Here's How The Pandemic Affected Life Expectancy In The U.S.
The COVID-19 pandemic has had far-reaching effects across the globe. In the United States, over 490,000 people have died from the virus, with many more having been infected (via CNN). For the first time, the Centers for Disease Control and Prevention (CDC) is using provisional data to estimate how the pandemic will affect life expectancy in the U.S.
In the beginning of 2020, U.S. life expectancy fell by one year to 77.8 years on average. The decrease was caused not only by deaths from the COVID-19 virus itself, but by other factors that were a result of the pandemic. There has been long-standing evidence for healthcare discrepancies in the U.S. based on race, and the differences in life expectancy for certain groups reflects these differences. In the non-Hispanic Black population, life expectancy decreased by 2.7 years from 74.7 to 72.0. For the Hispanic population, it decreased by 1.9 years from 81.8 to 79.9. And for the non-Hispanic white population, life expectancy only decreased by 0.8 years from 78.8 to 78.0.
Racial and ethnic disparities grow
Life expectancy for the Black population has always been lower than the white population in the U.S. because of exposure to a variety of economic, historical, social, and biological risk factors during critical points in people's lives (via the American Journal of Public Health). However, the current gap in life expectancy at 6.0 years is the largest since 1998. The gap between the Hispanic and white population narrowed in 2020 from 3.0 years to 1.9 years. These numbers highlight how increasing disparities between racial and ethnic populations have been made worse because of COVID-19.

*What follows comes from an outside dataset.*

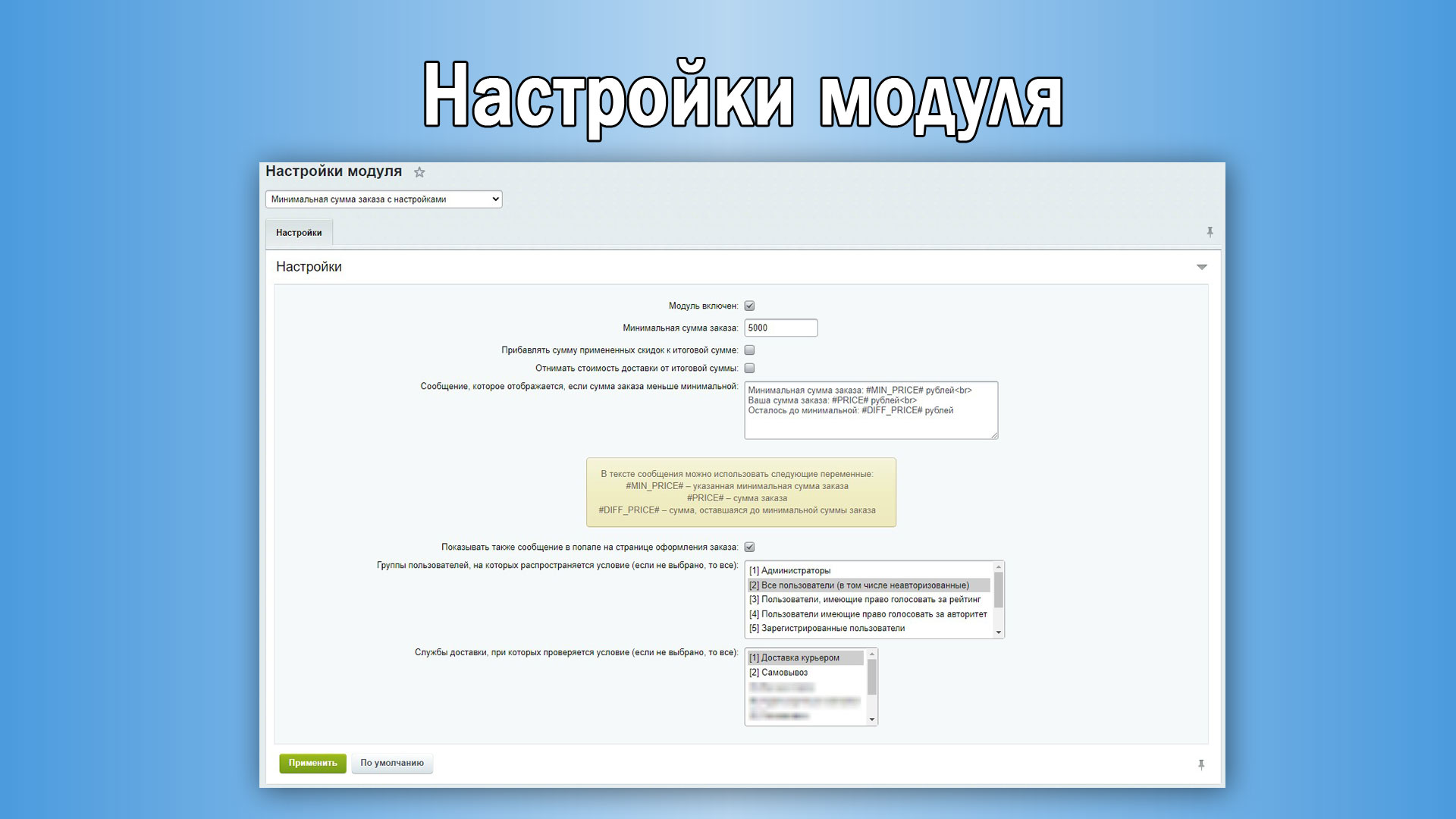Toggle showing message in popup on checkout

The CDC warns that this data is based on provisional death counts in the first half of 2020, and don't fully reflect the impact of the pandemic to this point. They are also careful to point out that deaths may be underreported due to factors such as delays in processing death certificates and differences in the timelines of data by race or ethnicity. There is also concern that the numbers will increase because of delays in reporting due to the need to further investigate deaths that were not directly caused by the virus, such as drug overdoses and infant deaths.